TASK DATA Start Marker

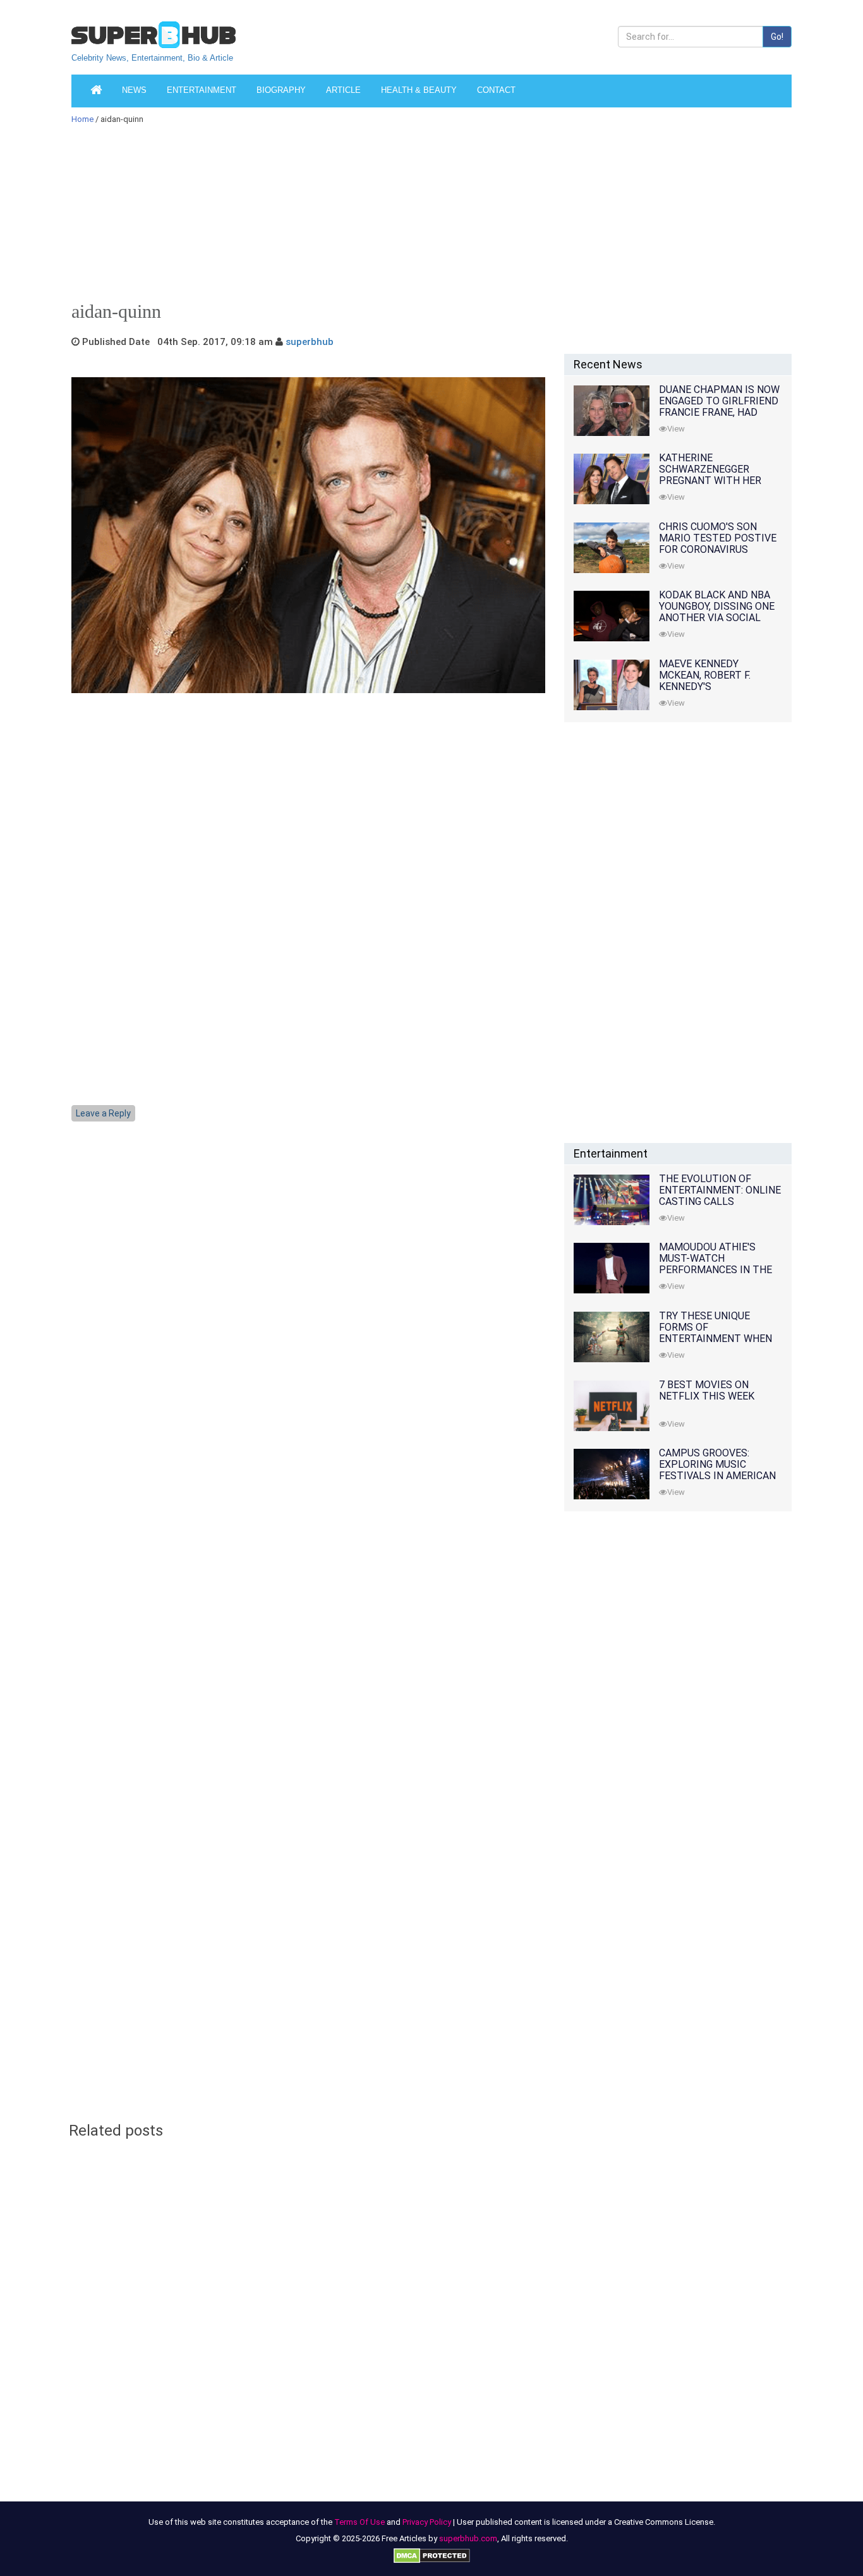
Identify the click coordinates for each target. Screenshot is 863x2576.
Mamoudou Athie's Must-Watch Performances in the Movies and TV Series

TASK DATA End Marker
TASK DATA Start Marker

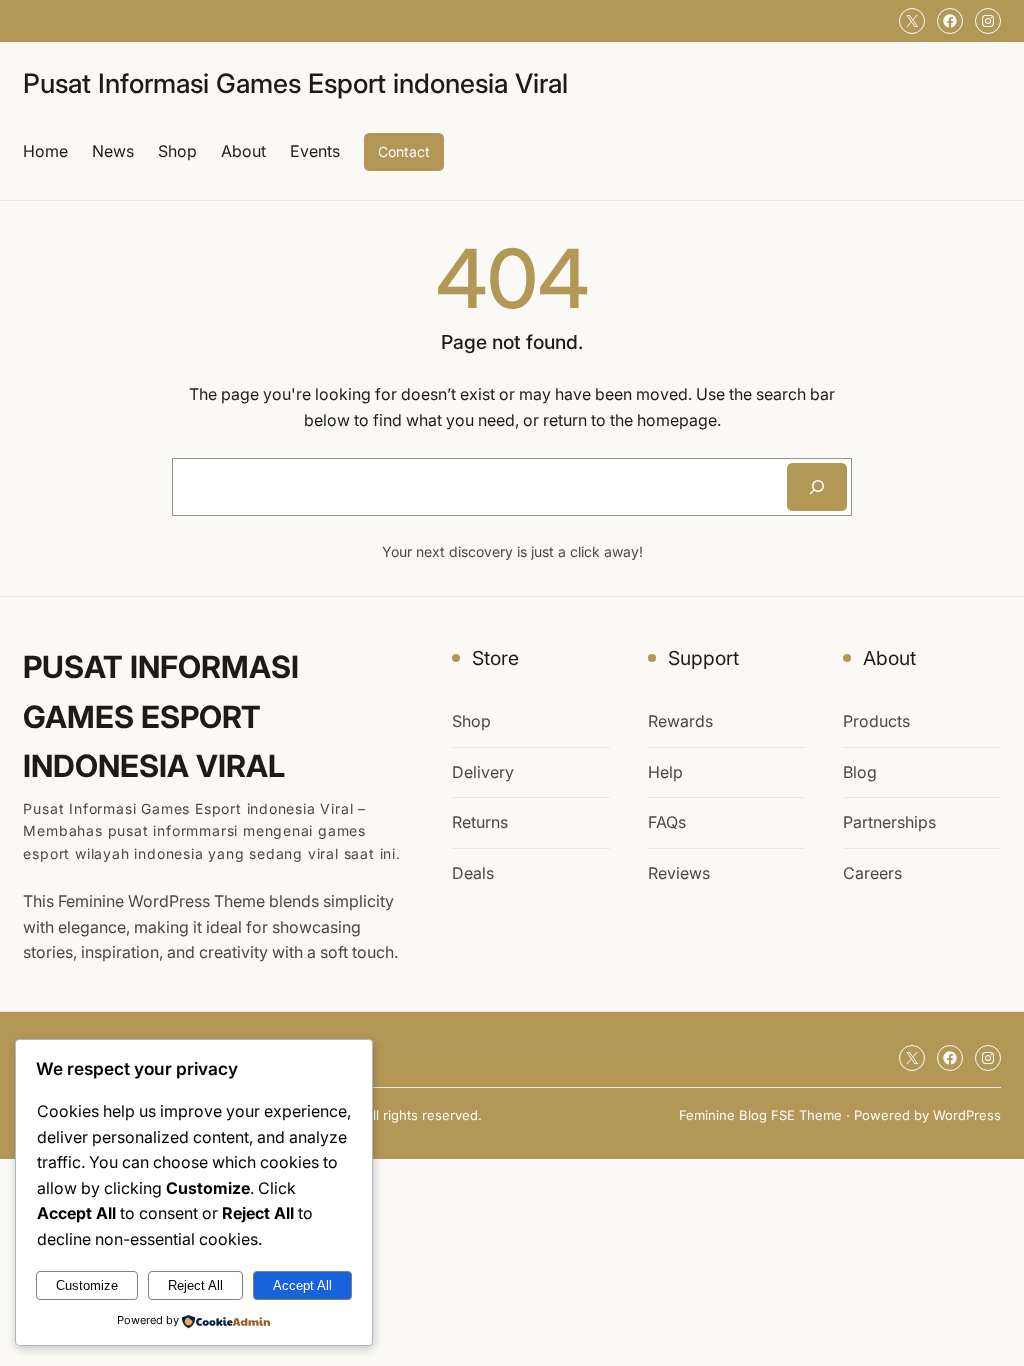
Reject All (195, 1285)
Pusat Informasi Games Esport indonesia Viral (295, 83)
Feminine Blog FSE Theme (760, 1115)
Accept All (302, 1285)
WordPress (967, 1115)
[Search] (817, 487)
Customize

TASK DATA End Marker
TASK DATA Start Marker

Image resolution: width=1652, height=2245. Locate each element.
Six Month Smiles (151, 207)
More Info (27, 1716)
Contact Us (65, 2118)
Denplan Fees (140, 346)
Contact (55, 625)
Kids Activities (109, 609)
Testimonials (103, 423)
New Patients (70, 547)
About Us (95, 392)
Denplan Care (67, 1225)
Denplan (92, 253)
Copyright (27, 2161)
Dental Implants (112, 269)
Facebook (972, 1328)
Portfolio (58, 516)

TASK DATA End Marker

PROBLEM TO SOLVE | Your answer should be the lines above, from the line containing "Denplan Care (67, 1225)" up to and including the line containing "Portfolio (58, 516)", reproduced exactly and with nothing else.

TASK SOLUTION |
Denplan Care (67, 1225)
Denplan (92, 253)
Copyright (27, 2161)
Dental Implants (112, 269)
Facebook (972, 1328)
Portfolio (58, 516)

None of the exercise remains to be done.